SYNOPSIS
Instead of using this class directly, pass its name to be mixed in:
use Text::MicroMason;
my $mason = Text::MicroMason->new( -CatchErrors );
Use the standard compile and execute methods to parse and evaluate templates:
print scalar $mason->compile( text=>$template )->( @%args ); print scalar $mason->execute( text=>$template, @args );
Result is undef on exception, plus an error message if in list context:
($coderef, $error) = $mason->compile( text=>$template ); ($result, $error) = $mason->execute( text=>$template, 'name'=>'Dave' );
DESCRIPTION
This package adds exception catching to MicroMason, allowing you to check an error variable rather than wrapping every call in an eval.Both compilation and run-time errors in your template are handled as fatal exceptions. The base MicroMason class will croak() if you attempt to compile or execute a template which contains a incorrect fragment of Perl syntax. Similarly, if the Perl code in your template causes die() or croak() to be called, this will interrupt your program unless caught by an eval block.

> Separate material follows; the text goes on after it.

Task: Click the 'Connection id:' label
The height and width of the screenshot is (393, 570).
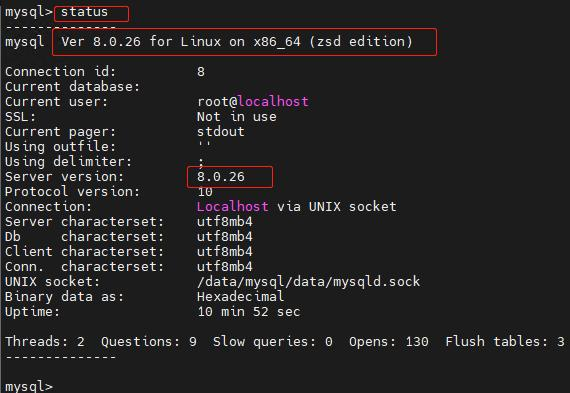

This class provides that error catching behavior for the compile and execute methods.
In a scalar context they return the result of the call, or undef if it failed; in a list context they return the results of the call (undef if it failed) followed by the error message (undef if it succeeded).
Public Methods
- compile()
-
$code_ref = $mason->compile( text => $template, %options ); ($coderef, $error) = $mason->compile( text=>$template, %options );
Uses an eval block to provide an exception catching wrapper for the compile method.
- execute()
-
$result = $mason->execute( text => $template, @arguments ); ($result, $error) = $mason->execute( text=>$template, 'name'=>'Dave' );
Uses an eval block to provide an exception catching wrapper for the execute method.